It was The Sun Wot Done It!. Ten percent bounce for Gordon Brown's Labour. And quite right too. From a Johnnie Jogger start GB's speech showed what dedication, detail and serious preparation can do for the throughbred athlete. Gordy came home with the Gold.
You Gov's poll - fieldwork in the 24 hours after the speech - is a reassurance for loyal party members.
And time to skulk away for the plotters. There is a good case for sacking the lot of them. Some can craft a speech, some cannot. But none of these nocturnal creatures is as indispensible as they'd like to think. Gordon may choose to keep his enemies close but there'd be some huge cheers from the grassroots if it some of these people were put out to grass.
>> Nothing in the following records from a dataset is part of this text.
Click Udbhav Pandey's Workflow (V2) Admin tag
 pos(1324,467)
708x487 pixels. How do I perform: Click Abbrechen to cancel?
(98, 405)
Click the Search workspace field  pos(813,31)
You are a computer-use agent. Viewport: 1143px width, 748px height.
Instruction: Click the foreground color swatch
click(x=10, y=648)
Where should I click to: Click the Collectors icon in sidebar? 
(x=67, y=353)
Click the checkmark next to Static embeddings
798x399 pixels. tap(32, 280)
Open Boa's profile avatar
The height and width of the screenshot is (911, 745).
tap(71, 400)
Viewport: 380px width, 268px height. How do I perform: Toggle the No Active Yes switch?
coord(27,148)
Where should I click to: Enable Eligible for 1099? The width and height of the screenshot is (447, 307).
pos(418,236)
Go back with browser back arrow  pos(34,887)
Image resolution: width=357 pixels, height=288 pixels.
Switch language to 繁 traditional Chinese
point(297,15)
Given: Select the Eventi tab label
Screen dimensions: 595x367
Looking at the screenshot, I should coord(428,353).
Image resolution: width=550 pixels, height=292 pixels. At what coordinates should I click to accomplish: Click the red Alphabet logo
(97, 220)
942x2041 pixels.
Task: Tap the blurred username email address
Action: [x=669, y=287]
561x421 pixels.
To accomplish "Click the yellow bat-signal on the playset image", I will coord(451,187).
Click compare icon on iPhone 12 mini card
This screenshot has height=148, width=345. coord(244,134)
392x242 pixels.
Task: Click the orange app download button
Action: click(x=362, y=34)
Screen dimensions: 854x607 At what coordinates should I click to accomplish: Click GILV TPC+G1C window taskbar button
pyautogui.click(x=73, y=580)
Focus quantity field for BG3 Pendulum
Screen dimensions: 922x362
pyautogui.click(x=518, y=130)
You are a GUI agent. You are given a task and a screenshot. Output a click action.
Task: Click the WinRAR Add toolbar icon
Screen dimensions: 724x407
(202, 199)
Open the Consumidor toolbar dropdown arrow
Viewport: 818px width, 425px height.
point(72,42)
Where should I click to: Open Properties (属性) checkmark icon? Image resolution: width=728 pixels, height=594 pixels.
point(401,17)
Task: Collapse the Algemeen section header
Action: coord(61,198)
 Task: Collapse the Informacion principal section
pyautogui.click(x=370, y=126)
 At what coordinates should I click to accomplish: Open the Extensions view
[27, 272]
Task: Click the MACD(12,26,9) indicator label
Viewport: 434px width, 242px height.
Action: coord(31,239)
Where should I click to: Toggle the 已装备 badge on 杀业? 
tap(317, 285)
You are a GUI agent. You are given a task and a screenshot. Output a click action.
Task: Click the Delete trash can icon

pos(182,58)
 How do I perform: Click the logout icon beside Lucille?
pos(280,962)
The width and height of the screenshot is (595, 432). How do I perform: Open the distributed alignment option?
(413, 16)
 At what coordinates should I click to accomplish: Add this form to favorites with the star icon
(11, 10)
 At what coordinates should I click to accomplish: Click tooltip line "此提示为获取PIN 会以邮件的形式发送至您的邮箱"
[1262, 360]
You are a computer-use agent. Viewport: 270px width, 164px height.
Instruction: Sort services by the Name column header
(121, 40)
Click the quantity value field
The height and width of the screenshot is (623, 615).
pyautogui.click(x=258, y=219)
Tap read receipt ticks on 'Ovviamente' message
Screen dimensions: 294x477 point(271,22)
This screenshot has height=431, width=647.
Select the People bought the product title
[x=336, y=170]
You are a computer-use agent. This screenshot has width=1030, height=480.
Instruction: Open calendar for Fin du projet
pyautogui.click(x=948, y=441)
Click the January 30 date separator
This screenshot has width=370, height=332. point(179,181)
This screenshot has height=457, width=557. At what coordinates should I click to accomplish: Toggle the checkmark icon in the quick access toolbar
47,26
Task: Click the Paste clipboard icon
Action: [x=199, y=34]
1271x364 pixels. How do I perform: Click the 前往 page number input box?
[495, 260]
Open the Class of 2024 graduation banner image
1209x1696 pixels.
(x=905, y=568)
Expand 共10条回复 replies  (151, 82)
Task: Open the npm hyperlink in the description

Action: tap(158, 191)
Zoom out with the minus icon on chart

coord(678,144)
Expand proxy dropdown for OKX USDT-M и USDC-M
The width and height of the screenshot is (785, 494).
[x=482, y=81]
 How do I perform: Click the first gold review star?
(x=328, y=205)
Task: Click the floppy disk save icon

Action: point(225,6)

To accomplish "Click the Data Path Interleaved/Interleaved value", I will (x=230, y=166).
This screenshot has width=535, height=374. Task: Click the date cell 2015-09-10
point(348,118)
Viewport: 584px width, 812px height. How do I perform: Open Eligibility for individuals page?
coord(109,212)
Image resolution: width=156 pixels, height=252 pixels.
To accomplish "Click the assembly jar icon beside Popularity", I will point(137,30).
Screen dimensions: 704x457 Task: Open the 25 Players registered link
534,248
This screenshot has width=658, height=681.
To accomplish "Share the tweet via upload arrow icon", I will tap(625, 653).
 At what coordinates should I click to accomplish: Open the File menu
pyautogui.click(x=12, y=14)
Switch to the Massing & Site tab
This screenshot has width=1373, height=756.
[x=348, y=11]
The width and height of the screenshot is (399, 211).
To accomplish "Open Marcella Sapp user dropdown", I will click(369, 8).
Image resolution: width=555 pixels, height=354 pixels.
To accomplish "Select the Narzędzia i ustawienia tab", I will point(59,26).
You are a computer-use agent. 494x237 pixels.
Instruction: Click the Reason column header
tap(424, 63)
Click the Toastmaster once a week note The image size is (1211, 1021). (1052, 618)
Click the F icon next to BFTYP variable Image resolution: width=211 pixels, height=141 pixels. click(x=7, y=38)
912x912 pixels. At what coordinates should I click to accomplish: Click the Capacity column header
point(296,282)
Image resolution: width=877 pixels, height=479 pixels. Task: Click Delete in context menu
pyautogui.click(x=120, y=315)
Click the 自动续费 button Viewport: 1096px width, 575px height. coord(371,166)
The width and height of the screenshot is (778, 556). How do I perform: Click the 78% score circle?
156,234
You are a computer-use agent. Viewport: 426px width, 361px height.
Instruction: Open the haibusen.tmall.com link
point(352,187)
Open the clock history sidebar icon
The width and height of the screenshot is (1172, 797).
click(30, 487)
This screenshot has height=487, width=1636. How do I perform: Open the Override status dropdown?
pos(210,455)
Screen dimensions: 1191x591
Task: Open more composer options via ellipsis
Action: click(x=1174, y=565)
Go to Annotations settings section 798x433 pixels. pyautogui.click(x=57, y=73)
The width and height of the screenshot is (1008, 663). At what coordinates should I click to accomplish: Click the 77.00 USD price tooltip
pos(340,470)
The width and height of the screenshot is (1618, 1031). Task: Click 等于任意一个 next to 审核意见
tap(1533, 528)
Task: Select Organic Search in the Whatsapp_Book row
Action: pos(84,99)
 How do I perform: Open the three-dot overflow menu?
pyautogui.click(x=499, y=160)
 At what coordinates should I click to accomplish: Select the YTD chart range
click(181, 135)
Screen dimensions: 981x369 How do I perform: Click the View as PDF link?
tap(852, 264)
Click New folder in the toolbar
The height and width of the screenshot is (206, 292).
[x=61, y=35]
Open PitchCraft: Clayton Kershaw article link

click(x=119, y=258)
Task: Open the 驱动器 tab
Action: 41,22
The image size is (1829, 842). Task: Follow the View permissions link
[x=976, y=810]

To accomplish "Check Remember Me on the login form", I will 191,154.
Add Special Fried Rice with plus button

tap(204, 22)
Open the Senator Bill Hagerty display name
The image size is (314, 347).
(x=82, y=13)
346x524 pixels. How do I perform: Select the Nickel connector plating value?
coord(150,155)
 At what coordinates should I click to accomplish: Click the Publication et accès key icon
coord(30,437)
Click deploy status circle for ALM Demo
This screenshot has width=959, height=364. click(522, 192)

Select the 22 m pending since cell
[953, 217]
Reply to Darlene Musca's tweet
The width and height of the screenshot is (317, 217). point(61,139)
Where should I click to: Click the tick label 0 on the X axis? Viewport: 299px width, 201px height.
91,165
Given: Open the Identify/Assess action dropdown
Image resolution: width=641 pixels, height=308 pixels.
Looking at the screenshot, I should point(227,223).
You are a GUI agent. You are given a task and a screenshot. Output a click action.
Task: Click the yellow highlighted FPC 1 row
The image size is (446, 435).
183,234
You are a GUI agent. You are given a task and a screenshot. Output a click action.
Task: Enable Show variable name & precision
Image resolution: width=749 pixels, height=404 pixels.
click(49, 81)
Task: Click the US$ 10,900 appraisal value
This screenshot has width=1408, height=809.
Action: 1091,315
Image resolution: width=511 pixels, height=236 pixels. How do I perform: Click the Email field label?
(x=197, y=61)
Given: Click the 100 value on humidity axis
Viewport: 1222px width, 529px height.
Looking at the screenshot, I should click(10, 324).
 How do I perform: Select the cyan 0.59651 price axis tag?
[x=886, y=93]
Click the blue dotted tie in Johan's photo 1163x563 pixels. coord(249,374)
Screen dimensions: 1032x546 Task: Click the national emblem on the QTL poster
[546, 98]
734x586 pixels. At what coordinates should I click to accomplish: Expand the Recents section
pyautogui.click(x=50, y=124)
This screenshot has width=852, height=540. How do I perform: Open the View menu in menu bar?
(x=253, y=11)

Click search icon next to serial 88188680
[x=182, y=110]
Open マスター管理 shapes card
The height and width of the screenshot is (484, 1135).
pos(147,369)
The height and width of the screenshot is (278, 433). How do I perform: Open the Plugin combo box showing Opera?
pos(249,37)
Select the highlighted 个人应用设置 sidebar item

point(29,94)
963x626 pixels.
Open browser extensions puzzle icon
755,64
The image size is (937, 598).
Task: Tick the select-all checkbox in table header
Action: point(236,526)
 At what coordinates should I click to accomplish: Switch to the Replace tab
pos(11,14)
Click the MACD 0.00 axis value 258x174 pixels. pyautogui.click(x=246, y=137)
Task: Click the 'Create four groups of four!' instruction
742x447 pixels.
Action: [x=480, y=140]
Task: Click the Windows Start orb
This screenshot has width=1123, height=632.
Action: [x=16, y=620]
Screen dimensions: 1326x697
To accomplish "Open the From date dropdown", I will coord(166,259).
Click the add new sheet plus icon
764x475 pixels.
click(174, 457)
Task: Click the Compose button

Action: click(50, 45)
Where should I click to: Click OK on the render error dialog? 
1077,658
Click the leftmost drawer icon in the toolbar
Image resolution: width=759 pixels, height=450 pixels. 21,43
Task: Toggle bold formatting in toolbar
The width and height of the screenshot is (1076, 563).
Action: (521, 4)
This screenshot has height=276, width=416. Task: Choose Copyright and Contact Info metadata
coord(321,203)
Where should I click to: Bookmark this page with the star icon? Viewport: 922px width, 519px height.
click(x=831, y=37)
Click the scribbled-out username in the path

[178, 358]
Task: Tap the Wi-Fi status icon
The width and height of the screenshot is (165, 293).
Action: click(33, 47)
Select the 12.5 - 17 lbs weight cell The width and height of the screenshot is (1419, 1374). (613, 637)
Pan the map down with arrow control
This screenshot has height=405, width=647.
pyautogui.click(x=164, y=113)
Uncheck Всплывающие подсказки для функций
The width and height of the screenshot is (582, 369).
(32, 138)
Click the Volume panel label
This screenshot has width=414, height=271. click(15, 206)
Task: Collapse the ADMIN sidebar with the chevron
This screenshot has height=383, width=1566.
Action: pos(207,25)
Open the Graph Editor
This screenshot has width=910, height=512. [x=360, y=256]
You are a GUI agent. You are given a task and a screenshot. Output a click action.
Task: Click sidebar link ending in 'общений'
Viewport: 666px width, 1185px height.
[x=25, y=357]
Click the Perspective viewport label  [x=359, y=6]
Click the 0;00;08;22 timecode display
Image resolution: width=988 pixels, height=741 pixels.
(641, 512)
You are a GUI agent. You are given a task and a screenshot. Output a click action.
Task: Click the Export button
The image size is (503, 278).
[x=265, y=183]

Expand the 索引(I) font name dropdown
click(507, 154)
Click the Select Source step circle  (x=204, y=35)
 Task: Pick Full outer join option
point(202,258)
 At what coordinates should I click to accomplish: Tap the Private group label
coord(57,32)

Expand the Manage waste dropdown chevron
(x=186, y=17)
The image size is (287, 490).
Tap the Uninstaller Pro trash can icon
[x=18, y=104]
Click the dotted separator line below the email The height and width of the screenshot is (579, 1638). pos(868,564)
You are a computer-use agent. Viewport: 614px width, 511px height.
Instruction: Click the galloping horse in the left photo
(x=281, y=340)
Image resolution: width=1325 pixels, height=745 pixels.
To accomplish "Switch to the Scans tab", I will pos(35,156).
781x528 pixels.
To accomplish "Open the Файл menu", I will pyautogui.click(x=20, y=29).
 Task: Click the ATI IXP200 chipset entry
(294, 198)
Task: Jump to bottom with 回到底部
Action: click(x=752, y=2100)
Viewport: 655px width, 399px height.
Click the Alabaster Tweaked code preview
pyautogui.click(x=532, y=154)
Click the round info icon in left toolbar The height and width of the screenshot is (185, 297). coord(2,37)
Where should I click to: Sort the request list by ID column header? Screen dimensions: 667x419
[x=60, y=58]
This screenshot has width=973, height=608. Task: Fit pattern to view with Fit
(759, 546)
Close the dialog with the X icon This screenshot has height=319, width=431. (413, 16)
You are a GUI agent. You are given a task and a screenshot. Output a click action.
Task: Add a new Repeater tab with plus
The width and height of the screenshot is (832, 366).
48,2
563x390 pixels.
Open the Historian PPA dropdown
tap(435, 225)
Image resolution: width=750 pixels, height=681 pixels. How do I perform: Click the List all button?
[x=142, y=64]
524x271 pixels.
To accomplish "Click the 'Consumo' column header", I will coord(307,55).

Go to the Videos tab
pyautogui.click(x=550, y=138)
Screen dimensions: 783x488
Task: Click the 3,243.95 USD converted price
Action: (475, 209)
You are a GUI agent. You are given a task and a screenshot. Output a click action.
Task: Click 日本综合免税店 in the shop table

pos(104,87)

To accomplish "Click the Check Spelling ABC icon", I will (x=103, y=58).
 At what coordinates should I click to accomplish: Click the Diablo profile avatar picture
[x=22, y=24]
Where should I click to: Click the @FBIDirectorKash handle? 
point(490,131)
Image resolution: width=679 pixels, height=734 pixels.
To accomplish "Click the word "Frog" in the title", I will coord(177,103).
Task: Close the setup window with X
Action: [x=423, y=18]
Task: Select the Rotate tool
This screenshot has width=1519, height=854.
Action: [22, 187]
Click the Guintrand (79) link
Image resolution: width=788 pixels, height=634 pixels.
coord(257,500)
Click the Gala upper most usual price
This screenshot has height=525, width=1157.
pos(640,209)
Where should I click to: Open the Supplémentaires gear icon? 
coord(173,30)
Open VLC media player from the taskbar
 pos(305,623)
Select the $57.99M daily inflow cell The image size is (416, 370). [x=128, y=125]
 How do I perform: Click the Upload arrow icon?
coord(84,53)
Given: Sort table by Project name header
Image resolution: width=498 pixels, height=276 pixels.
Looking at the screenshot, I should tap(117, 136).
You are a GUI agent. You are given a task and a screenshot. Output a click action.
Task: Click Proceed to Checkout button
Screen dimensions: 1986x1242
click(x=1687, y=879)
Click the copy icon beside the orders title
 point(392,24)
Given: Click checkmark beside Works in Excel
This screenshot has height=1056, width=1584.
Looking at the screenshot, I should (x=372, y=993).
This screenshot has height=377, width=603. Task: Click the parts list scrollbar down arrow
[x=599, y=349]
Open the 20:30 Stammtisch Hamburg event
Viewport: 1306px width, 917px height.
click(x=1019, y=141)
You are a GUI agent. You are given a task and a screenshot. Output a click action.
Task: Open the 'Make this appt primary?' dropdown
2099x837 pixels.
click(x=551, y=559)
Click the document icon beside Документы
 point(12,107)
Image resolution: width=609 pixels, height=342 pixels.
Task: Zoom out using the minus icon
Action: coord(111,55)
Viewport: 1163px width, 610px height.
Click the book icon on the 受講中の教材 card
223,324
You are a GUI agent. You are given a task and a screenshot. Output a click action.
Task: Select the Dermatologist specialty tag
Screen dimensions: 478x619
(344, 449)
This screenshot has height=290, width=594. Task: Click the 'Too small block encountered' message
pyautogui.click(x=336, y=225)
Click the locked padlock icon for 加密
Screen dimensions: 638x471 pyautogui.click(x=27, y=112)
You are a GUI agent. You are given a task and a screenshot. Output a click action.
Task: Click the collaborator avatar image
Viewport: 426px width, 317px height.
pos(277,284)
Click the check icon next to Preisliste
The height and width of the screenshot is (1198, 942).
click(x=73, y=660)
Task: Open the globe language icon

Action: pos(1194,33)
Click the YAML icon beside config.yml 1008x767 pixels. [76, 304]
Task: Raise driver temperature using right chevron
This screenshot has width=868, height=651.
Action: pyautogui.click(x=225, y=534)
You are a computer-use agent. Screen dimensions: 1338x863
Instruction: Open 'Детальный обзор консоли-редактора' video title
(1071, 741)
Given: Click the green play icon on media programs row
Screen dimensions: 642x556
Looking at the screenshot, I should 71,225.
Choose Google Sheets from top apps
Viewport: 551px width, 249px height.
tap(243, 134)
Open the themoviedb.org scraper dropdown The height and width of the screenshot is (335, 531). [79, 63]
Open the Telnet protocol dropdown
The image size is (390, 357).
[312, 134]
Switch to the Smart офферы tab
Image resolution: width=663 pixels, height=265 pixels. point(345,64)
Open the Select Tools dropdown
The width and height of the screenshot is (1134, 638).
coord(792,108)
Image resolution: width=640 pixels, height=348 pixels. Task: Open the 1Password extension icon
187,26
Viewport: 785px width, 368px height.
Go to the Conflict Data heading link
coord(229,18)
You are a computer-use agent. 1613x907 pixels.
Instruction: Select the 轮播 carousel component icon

An emergency de-selection or two coupled with the odd surprise medical retirement for the grumpiest vendetta folk would be good news too.
Mike Smithson at Political Betting has a cautionary analysis which is hard to fault. Though why he'd think that there'd be a great outpouring over Ruth Kelly's long expected exit stage right I do not have a clue.
Only some events dear boy events around Tory Conference will stop the lead opening out at least a little over coming weeks.
Gordon Brown should deliberately disrupt memory man Cam's flim flammery by reshuffling DURING the super salesman's spiel speech.
And I'd make sure I did it near enough geographically to the Brum conference to allow both the big beasts and the bottom feeders of the lobby to be pushed into a Hobson's Choice. They'll choose Gordon and his bombshell reshuffle over more vacuous Tory Tosh.
The more thoughtful among them are now fed up with their own Brown-bashing master narrative. And a general election whose result is a given 18 months out is not only a silly narrative but also one in which they become sidelined, unnecessary, boring and subject to less "dinners", "big drinks" and "butties" as we say in Manchester. Updated 10:48.